Schill. nr: | oppervlak | in het jaar: | eigenaar of pachter: | in gebruik bij of verhuurd aan: | details: |
79 | 4,5 mrn | ||||
in 1555 | weeskint van Joost van Weyborch | ||||
in 1600 | De ontvanger Mirop | ||||
vóór 1611 | De erfgenamen van Cornelis van Mierop | *A | |||
in 1611 | Dussen | ||||
in 1619 | Pompeus de Roomer | Bruycker Dussen | |||
80 | 8 mrn | *B | |||
in 1555 | Jan Adriaens zoen van Kemp (Gorchem) | ||||
in 1600 | Mijnheer Pauli | ||||
vóór 1611 | De erfgenamen van Johan Pauli | ||||
in 1611 | Jan Willemsz opt Gadt | ||||
in 1619 | Jan Willemsz opt Gadt | ||||
in de tabel de namen uit de 10e penning (1555), de verpondingen (1600 en 1619) en de mergentalen (1611) |
*A , betreft perceel 79.
De eigenaar van dit perceel
bezit ook de percelen 69 (ten zuiden van nr 79, zie de blocken 11 en 12), en tevens van nr 87 (aan de noordzijde zie block 15). Deze eigenaar is Cornelis van Mierop, heer van Kalslagen en Screvelsrecht, rentmeester-generaal van Holland en Westfriesland. Als hij overlijdt in 1608 moeten de percelen worden verkocht. In 1611 verlenen de erfgenamen procuratie aan Pompeus de Roomer uit Dordrecht.
De erfgenamen zijn Hugo van Myerop, heer van Calslagen en Joachim van Myerop, ontvanger generaal van Hollant en Westfrieslant en Jonffrouwe Maria van Mierop, weduwe van Peter van Roon.

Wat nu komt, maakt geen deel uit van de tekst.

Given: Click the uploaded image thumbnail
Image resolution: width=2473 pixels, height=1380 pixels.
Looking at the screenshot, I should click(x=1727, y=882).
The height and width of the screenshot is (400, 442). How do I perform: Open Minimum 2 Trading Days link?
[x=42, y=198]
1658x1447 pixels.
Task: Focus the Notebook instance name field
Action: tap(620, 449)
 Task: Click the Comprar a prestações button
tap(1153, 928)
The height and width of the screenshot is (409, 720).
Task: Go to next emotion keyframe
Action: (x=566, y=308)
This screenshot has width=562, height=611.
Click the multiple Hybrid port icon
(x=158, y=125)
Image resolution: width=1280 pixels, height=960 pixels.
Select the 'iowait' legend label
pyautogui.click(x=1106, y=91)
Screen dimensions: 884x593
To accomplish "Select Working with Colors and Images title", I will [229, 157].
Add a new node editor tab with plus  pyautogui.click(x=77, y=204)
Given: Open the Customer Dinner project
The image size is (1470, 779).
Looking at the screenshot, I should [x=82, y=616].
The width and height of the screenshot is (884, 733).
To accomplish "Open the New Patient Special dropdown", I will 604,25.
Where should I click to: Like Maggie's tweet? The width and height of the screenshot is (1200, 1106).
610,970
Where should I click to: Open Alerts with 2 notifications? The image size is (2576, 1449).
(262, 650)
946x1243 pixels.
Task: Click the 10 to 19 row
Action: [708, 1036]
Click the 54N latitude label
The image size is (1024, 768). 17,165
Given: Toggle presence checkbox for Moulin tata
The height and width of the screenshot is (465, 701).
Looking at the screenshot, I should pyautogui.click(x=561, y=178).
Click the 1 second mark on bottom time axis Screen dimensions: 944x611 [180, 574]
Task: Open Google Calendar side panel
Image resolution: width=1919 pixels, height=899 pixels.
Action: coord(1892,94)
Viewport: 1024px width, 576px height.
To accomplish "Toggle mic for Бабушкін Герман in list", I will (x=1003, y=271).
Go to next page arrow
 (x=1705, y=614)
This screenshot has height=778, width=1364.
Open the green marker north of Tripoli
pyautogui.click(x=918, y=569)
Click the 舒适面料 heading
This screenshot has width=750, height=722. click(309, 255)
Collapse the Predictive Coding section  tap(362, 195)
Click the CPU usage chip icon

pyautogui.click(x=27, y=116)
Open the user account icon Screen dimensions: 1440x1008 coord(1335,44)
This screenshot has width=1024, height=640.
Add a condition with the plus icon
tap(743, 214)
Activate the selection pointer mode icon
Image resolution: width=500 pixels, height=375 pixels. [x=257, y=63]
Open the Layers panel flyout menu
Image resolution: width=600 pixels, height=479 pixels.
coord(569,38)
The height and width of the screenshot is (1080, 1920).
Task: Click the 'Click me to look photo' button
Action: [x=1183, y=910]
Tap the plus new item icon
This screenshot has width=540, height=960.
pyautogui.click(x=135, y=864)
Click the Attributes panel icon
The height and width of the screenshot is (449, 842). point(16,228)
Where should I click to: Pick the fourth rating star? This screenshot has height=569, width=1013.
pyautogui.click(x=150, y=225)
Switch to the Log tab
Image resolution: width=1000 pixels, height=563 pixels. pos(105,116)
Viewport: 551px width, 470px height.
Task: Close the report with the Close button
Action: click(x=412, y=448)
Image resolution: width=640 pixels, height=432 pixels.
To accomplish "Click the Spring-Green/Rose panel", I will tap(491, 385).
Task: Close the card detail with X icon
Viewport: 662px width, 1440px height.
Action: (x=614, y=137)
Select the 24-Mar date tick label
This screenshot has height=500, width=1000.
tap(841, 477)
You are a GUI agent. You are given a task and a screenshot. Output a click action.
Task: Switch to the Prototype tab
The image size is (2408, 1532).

Dan blijkt dat de nrs 79, 69 en 87 op 17 mei 1611 wordt overgenomen door deze Pompeus de Roomer. Cornelis van Mierop bezat overigens nog meer percelen in de Oude Banne. Dat zijn de Schillinx nrs 19 en 20 (zie block 5) en nr 58 (zie block 1).
*B , betreft perceel 80.
Dit is een grafelijk leen, genaamd 'de Grote Bouwerij'.(ref. Kort: hofstede Altena- nr 258). Het leen wordt in 1522 overgedragen aan Wouter Michielsz. en wordt in 1569 vermeld als 'Wilde Wouters hoeve', met huis, schuur, berg(schuur) en geboomte, gelegen aan
de Oude dijk. Deze Wouter overlijdt in 1536, waarna het leen naar zijn zoon Cornelis Wouter Michielszz gaat, die het in 1559 overdraagt aan Jan Kemp Adriaansz., schout van Rijnsburg. Uit de 10e penning blijkt dat Kemp het leen al in 1555 in gebruik heeft en dat hij dan nog in Gorinchem woont.